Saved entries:
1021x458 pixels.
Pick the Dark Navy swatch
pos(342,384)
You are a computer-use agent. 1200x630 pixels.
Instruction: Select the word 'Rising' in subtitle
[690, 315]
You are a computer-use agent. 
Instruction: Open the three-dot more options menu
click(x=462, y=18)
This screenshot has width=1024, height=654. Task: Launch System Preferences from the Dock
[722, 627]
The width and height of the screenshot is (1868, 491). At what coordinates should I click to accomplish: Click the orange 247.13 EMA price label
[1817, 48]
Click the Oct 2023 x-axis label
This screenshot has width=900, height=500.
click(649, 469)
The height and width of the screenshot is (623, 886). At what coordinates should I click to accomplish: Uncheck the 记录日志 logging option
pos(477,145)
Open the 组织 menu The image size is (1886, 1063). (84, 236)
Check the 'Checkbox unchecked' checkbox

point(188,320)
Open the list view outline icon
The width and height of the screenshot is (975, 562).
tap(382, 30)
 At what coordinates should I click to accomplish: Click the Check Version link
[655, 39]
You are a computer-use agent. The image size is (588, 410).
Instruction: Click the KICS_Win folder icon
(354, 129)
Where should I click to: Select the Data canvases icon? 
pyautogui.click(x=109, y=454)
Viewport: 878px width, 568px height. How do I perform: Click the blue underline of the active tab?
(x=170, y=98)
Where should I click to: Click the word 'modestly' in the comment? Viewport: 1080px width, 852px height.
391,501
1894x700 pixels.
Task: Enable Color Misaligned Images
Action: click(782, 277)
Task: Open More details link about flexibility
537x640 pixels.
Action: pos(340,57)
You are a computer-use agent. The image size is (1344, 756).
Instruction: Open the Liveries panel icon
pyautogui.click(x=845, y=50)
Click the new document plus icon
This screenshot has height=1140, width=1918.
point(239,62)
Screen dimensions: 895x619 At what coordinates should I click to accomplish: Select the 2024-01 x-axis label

- _TASK ITEM_
From the entries above, copy each line that holds "computer".

- _ANSWER BOX_
You are a computer-use agent. 1200x630 pixels.
You are a computer-use agent. 
You are a computer-use agent. The image size is (588, 410).
You are a computer-use agent. The image size is (1344, 756).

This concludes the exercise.